Non a caso, la cura del diabete ma anche dei disturbi depressivi può proteggere il cervello dalla demenza. Infatti, un maxi-studio condotto da Dimitry Davydow dell’University of Washington School of Medicine a Seattle e pubblicato sulla rivista Jama Psychiatry su oltre 2,4 milioni di anziani dimostra che soffrire sia di depressione sia di diabete aumenta più del doppio il rischio di ammalarsi di malattia di demenza.
Tuttavia, controllando in tempo sia il diabete sia la depressione, si rimanda a lungo l’esordio della demenza senile.
I ricercatori Usa hanno seguito nel tempo il proprio campione di individui anziani e hanno notato che il rischio di sviluppare demenza cresce del 20% in presenza del diabete. Con la depressione il rischio sale dell’83%, ma quando un paziente soffre sia il diabete sia la depressione, il rischio risulta più che raddoppiato (+117%).
L’Ordinario di Gerontologia e Geriatria Università di Perugia e Tesoriere della Società Italiana di Gerontologia e Geriatria (SIGG), Patrizia Mecocci, ha affermato: “Questo studio è importante perché eseguito su un grosso campione di individui, questo studio non fa che confermare legami sospetti tra diabete e demenza che erano già sollevati da precedenti studi.

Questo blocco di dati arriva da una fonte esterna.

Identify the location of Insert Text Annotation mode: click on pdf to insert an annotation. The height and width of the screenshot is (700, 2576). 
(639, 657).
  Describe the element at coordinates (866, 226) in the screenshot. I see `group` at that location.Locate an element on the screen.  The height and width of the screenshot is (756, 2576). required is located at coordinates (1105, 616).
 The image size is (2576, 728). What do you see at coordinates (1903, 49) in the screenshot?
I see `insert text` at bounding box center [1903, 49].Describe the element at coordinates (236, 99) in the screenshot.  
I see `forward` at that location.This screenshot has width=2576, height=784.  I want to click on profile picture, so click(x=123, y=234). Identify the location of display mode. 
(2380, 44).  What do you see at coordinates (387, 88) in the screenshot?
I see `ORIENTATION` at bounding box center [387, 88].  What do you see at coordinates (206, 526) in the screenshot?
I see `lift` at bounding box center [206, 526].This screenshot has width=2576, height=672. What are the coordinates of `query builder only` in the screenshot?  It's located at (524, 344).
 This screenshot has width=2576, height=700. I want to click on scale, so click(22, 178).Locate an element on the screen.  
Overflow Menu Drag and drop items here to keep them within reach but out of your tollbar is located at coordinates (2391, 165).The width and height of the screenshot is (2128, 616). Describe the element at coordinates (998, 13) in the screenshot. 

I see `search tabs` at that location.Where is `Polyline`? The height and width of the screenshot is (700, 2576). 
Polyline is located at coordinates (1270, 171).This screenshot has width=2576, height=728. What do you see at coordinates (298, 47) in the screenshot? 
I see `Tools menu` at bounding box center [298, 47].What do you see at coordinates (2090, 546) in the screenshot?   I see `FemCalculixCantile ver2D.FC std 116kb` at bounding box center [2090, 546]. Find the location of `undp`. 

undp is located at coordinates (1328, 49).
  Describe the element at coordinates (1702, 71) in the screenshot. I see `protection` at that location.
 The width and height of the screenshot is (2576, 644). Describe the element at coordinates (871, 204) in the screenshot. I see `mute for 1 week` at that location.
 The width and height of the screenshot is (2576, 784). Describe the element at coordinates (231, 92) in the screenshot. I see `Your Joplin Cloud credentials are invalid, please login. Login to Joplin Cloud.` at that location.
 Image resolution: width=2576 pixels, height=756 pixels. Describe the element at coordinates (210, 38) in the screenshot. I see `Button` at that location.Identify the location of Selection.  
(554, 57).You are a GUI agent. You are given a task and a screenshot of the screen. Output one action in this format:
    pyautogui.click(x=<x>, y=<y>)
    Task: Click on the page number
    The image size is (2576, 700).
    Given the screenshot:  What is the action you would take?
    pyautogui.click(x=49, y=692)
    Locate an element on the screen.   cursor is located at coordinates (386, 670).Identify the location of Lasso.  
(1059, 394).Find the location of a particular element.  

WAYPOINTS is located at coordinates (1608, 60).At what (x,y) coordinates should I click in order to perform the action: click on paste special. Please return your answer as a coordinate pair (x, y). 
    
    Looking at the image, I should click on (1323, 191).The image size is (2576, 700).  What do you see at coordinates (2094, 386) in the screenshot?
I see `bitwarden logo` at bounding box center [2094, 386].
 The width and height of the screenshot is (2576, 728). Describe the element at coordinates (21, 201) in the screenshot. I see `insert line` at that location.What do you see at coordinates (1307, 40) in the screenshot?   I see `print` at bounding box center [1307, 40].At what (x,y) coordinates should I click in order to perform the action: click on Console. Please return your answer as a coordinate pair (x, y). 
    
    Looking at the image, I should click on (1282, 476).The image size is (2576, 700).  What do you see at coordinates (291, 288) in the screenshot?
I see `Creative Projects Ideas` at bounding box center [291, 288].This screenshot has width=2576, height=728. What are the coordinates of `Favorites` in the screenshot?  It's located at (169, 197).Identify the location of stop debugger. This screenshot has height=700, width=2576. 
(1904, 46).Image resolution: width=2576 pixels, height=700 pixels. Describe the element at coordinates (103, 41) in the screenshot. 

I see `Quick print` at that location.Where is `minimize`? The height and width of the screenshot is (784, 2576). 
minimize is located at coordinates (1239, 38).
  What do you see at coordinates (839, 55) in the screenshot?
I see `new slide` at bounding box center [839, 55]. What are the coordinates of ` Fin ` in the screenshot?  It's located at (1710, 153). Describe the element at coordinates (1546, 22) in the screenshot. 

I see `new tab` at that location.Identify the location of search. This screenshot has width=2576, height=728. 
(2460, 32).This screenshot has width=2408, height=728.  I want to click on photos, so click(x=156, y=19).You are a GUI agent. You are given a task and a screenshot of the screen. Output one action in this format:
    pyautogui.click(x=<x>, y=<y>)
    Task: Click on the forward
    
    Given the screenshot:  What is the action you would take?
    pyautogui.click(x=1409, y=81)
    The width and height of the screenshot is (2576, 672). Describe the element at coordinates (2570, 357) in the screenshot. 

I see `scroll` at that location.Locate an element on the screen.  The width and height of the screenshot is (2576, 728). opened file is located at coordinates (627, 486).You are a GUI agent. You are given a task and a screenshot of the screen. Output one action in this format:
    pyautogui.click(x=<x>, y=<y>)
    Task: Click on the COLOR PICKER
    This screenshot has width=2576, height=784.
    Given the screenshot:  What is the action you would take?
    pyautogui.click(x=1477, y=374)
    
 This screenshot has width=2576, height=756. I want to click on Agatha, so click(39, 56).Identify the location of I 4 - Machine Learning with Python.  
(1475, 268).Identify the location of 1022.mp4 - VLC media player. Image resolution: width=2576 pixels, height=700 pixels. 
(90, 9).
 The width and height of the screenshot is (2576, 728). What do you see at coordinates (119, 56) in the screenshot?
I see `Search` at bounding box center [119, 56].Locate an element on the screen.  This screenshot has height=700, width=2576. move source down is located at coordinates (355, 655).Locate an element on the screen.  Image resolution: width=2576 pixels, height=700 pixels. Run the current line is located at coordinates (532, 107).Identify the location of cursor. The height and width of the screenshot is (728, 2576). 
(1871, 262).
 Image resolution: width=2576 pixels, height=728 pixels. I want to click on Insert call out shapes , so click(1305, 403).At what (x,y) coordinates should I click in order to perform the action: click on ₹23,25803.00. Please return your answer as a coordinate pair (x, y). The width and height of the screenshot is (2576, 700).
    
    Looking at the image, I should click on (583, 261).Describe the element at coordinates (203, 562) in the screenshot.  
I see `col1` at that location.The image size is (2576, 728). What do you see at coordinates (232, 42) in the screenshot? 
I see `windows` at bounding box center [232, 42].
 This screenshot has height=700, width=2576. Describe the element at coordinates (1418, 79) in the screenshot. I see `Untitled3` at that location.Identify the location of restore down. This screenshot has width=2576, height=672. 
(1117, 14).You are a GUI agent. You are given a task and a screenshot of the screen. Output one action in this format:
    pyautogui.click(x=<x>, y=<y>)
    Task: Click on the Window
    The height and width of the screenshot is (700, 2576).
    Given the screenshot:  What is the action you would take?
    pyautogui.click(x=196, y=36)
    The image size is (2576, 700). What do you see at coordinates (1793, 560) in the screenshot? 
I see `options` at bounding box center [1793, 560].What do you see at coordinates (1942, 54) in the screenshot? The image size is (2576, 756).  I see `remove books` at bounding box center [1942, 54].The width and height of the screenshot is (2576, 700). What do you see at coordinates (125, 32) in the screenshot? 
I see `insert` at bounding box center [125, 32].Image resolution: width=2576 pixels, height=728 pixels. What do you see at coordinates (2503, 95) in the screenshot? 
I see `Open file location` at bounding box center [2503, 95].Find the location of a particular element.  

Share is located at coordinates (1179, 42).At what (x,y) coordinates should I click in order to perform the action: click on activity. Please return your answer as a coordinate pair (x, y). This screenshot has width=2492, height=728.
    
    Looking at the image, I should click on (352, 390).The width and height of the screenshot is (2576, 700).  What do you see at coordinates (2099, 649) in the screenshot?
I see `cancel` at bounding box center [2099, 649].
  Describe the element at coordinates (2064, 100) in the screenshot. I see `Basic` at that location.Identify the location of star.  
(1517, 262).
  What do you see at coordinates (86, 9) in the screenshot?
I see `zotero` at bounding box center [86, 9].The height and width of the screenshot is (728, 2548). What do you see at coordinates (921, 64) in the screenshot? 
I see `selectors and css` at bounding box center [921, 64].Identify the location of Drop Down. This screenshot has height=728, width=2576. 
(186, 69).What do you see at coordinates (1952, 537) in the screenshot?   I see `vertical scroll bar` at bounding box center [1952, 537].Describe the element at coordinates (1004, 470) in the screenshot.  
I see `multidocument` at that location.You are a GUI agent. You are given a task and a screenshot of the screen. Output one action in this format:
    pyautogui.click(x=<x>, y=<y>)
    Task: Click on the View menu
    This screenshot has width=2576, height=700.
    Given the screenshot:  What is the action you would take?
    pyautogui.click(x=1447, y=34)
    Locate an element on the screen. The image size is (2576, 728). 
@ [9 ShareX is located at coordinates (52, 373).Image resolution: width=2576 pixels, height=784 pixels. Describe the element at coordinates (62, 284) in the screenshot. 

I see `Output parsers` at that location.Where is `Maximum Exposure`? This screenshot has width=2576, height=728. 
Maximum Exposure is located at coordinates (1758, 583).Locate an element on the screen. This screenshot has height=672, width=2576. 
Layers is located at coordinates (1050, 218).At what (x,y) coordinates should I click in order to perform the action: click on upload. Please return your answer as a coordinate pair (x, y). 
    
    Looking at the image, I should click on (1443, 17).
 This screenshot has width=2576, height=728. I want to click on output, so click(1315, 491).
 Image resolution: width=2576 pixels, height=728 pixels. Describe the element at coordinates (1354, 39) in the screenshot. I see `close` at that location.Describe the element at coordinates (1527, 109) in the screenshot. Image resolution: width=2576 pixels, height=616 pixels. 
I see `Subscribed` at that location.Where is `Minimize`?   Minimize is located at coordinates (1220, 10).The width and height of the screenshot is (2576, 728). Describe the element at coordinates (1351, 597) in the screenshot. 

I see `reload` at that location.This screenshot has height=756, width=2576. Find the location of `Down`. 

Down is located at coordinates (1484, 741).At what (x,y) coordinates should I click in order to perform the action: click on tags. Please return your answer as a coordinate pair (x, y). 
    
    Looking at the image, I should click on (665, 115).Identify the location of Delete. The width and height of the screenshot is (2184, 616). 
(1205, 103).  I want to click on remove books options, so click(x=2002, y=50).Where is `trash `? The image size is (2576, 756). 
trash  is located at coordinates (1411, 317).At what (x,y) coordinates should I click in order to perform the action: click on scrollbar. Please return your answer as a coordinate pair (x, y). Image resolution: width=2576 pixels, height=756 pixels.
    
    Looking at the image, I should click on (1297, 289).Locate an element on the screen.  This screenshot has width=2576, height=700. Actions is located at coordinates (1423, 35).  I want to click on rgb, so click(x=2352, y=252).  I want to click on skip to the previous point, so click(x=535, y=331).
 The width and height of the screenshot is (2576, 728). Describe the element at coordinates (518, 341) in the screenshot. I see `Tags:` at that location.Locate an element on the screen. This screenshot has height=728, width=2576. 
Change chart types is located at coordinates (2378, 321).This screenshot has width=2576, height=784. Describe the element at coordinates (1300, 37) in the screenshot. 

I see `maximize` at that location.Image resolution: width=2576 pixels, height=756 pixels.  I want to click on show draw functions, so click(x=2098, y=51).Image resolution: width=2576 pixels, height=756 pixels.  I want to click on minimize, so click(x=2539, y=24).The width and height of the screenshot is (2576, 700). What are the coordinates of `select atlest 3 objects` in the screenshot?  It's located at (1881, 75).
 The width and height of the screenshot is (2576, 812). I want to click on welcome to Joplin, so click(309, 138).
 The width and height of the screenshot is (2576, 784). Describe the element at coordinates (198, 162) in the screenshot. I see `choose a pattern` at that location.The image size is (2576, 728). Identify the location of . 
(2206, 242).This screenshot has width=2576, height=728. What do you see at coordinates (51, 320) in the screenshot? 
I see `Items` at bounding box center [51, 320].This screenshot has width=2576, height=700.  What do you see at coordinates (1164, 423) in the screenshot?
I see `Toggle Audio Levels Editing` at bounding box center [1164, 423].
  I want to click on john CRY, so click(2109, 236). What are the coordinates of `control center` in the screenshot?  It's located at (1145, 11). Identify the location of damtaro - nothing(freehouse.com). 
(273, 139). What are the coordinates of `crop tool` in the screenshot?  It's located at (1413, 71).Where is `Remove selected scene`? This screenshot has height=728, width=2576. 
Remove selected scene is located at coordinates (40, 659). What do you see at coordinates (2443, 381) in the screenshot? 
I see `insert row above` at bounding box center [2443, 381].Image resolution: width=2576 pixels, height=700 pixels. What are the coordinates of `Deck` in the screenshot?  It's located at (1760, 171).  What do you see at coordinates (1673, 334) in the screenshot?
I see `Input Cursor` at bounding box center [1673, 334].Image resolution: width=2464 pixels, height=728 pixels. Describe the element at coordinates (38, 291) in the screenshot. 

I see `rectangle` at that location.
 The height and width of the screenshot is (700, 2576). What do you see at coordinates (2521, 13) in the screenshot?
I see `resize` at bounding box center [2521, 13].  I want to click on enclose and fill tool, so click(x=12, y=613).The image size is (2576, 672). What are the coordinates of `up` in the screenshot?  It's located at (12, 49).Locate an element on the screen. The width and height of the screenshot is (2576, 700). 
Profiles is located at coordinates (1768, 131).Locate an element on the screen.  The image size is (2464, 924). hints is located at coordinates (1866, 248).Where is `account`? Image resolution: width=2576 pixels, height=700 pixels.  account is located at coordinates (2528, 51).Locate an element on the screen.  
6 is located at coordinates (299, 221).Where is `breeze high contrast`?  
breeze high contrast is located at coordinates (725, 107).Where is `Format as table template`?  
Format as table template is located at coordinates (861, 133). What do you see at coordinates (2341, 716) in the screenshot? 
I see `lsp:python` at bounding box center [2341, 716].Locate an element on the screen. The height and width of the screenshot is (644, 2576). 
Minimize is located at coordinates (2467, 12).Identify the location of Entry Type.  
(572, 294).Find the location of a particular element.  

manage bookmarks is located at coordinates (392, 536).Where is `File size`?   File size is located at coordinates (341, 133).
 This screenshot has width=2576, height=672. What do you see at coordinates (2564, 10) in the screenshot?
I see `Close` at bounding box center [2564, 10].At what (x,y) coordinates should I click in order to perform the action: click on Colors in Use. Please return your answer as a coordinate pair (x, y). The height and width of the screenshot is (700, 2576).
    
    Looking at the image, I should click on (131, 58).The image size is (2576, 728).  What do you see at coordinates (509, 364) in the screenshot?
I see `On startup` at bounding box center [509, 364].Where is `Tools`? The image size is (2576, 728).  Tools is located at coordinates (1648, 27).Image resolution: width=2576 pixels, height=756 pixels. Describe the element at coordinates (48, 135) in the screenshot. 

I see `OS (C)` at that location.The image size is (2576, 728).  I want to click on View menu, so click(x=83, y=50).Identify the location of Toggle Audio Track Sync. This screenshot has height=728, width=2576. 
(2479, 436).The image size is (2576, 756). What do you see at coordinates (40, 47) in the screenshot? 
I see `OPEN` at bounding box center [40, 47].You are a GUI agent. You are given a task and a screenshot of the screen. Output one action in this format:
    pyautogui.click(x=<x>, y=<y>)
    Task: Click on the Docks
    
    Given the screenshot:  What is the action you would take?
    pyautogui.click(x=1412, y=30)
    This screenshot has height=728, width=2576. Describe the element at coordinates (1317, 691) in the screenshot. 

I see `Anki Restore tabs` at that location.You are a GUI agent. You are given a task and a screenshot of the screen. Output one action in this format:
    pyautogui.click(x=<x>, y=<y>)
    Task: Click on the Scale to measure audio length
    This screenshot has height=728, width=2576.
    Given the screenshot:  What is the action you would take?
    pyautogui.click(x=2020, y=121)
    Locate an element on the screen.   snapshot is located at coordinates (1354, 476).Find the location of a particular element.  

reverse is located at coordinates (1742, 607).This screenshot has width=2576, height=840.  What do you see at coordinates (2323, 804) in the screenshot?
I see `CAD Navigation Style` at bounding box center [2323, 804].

Ci sono anche dei possibili validi motivi quali un cattivo controllo della glicemia che altera i vasi sanguigni a livello cerebrale, procurando dei danni. Inoltre anche nel cervello sono presenti recettori dell’insulina che risultano alterati in pazienti diabetici e questo può favorire la demenza.
Non a caso si è dimostrato che i diabetici con un buon controllo glicemico non hanno un rischio di demenza più elevato dei non diabetici.
Per quanto riguarda la depressione, si è visto che uno stato depressivo di lunga durata causa alterazioni neurali che possono favorire la demenza. C’è anche da dire che spesso nell’anziano la depressione è e va riconosciuta come uno dei primi sintomi di manifestazione dell’Alzheimer. Bisognerebbe seguire nel tempo gli anziani depressi per capire se in realtà dietro il disturbo dell’umore c’è una demenza incipiente’’.